The COVID-19 pandemic is challenging the media industry in a lot of ways, but one of the biggest challenges journalists are facing is fighting the spread of disinformation, especially on social media.
In early May of 2020, a 26-minutes video trailer named Plandemic was shared on Facebook. The video, featuring Judy Mikovits, a scientist who claims to have worked with Antoni Fauci, exposes false information, conspiracy theories, and misquotes physicians and researchers. This video was a trailer designed to preview a full-length movie called Indoctornation.
Jane Lytvynenko, a reporter for BuzzFeed News in Canada, was one of the first journalists to tackle the subject and address the disinformation in an article called “The ‘Plandemic’ Video Has Exploded Online — And It Is Filled With Falsehoods,” before the topic was covered by mainstream media such as NPR, the New York Times, and BBC.
Lytvynenko recalled that she learned about the video soon after it was posted, but she decided to wait and see how popular it would get before publish about it.
“With disinformation, there’s always a danger that you’re going to amplify something before it becomes popular. So we watched to see if it would pick up online most of Friday and then published our article as soon as we realized that it was gonna be a problem,” says Lytvynenko.
She explained that as a journalist, you do not want to be in a position where you are exposing your audience to false information that they have not seen before. But when the disinformation is already spreading, there are two important steps to take.
“First, we explain which parts of the false information are not true,” says Lytvynenko.
In this case, she called doctors and experts in order to fact-check the claims and expose the truth.

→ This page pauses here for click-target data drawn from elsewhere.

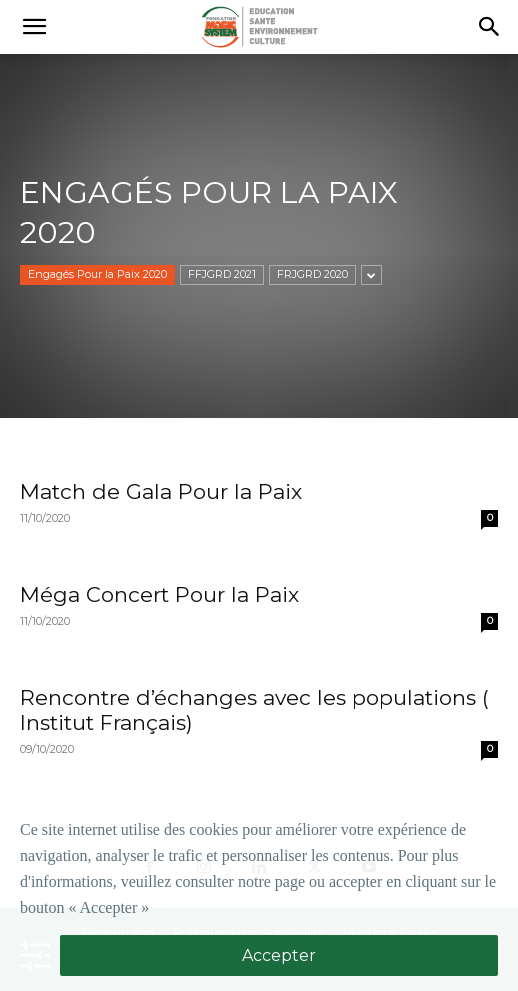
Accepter (279, 955)
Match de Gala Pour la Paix (161, 491)
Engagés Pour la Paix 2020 (97, 274)
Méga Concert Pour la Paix (159, 594)
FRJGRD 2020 (312, 274)
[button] (34, 27)
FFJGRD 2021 (222, 274)
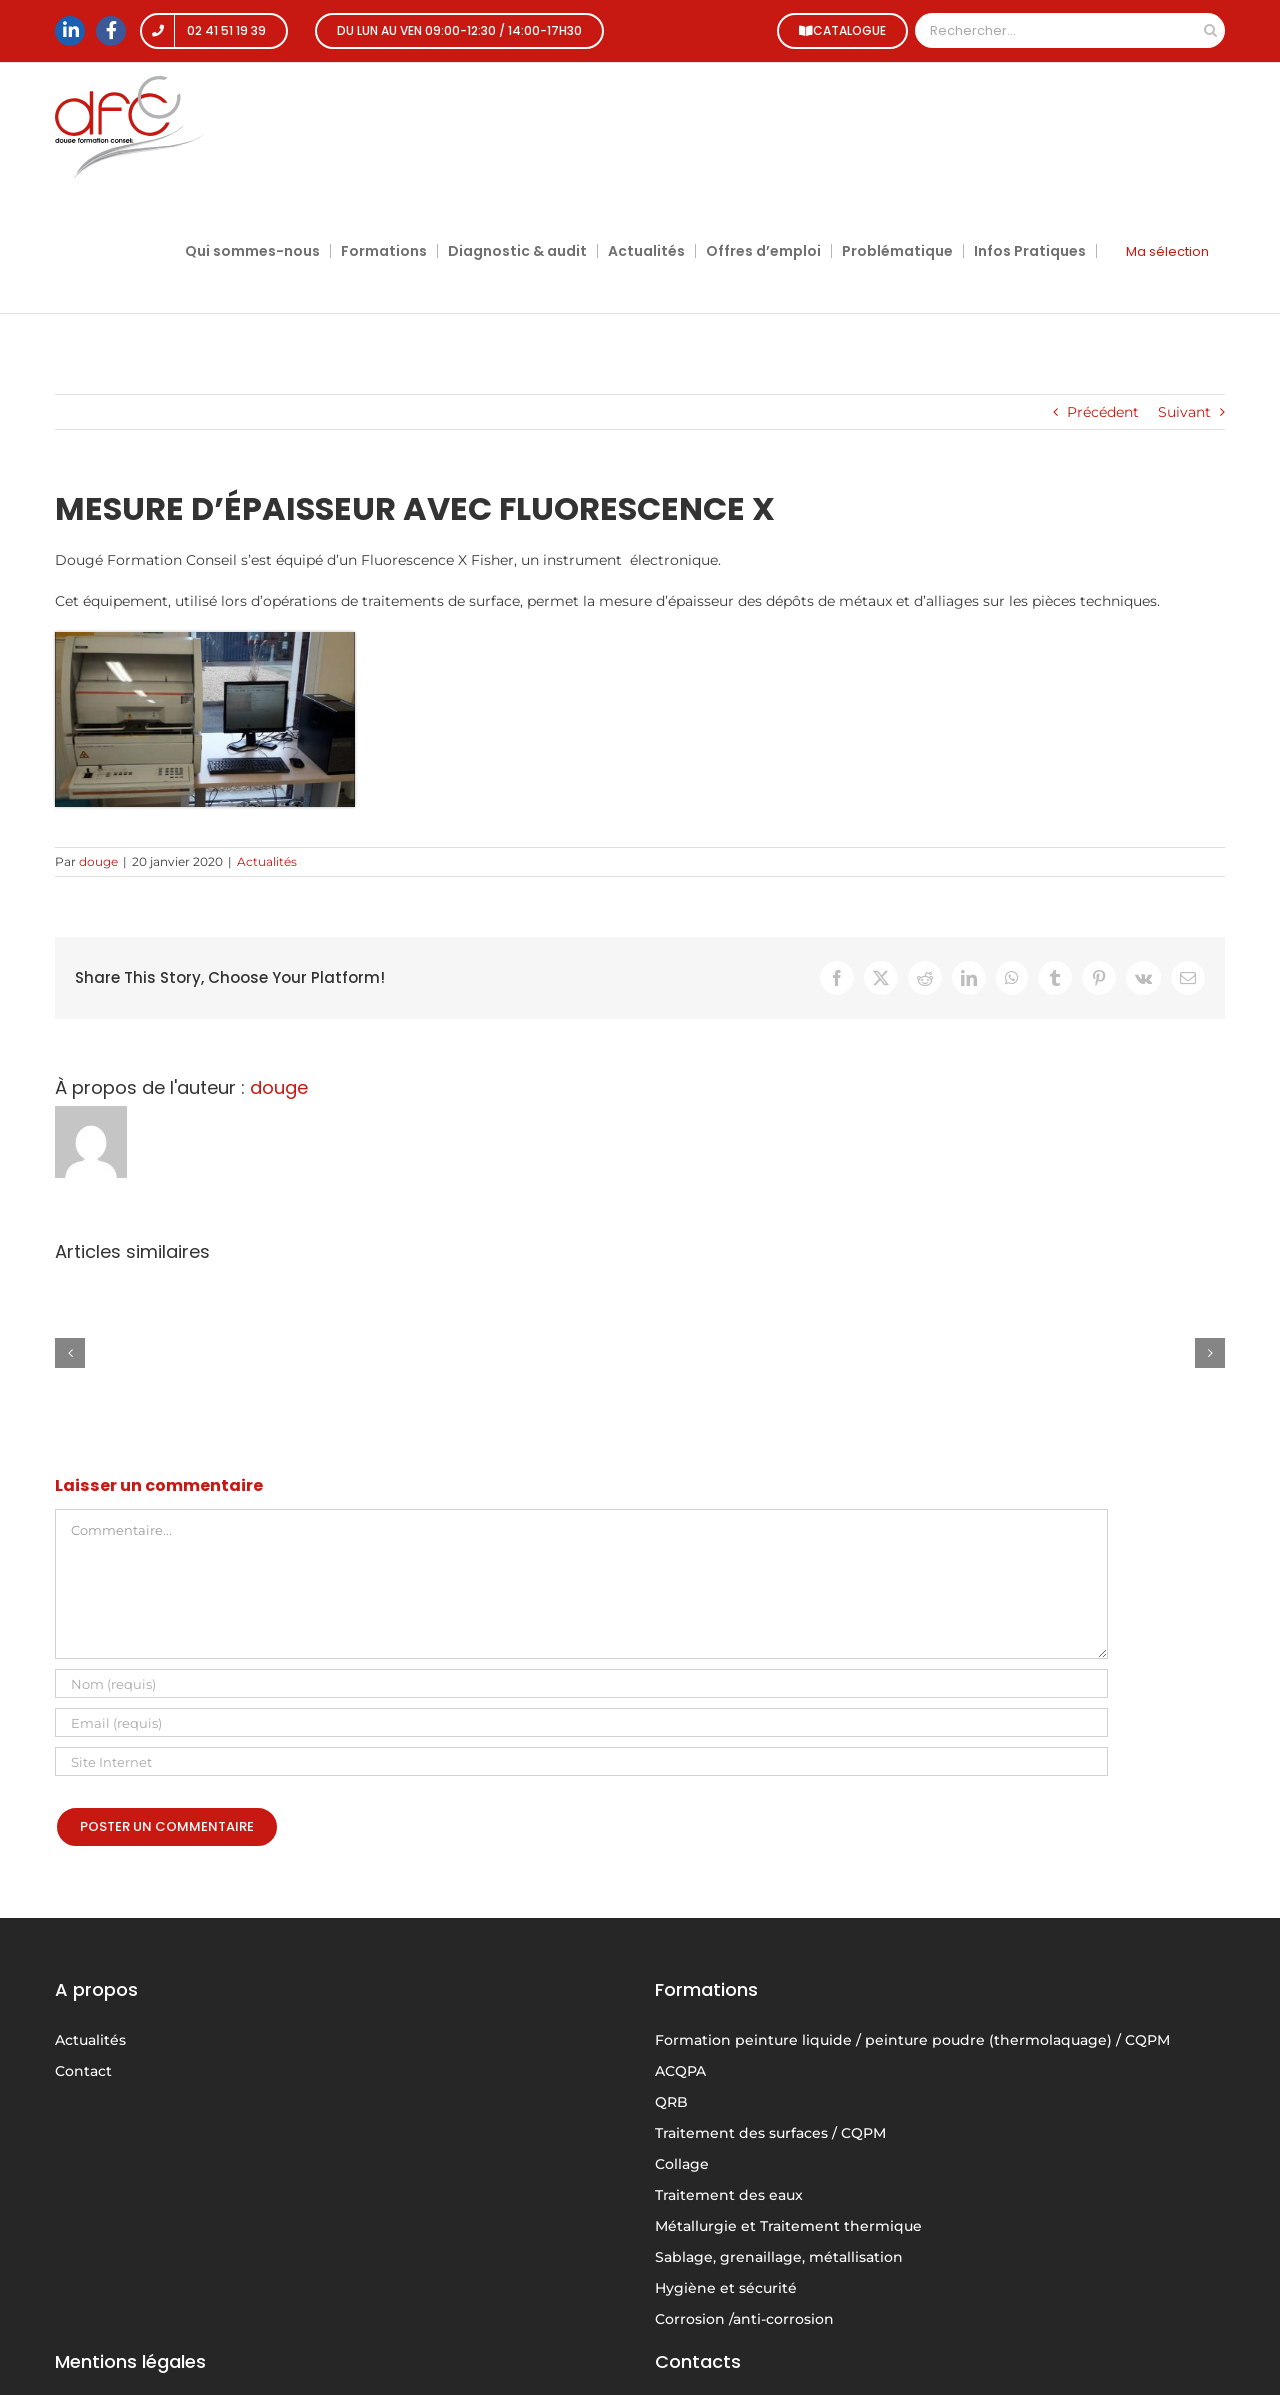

“The second part is we investigate how this piece of false information spread online in the first place, so that way we’re able to explain which part of social media platforms are responsible for this article going viral, and who on social media platforms is responsible for the false info going viral — in Plandemic’s case it was all Facebook groups,” explains Lytvynenko.
As the pandemic accelerates, more and more disinformation and conspiracy theories are being spread, especially on platforms like Facebook and YouTube: this process is called distributed amplification. It relies on social media users individually sharing partisan ideas (propaganda, theories, falsehoods) in order to reach several platforms with repetitive content in an attempt to gain visibility.
However, according to Lytvynenko, the pandemic did not so much accentuate the creation and spread of disinformation, but it rather limited it to one worldwide subject.
“Disinformation has always been a huge threat — especially online disinformation — it’s been a huge threat for about a decade or so, but what the coronavirus did is it created one single topic of conversation for the entire world. So a lot of the times, just like with the Plandemic video, we suddenly see the same hoax across the world, across languages, across continents, across countries,” says Lytvynenko.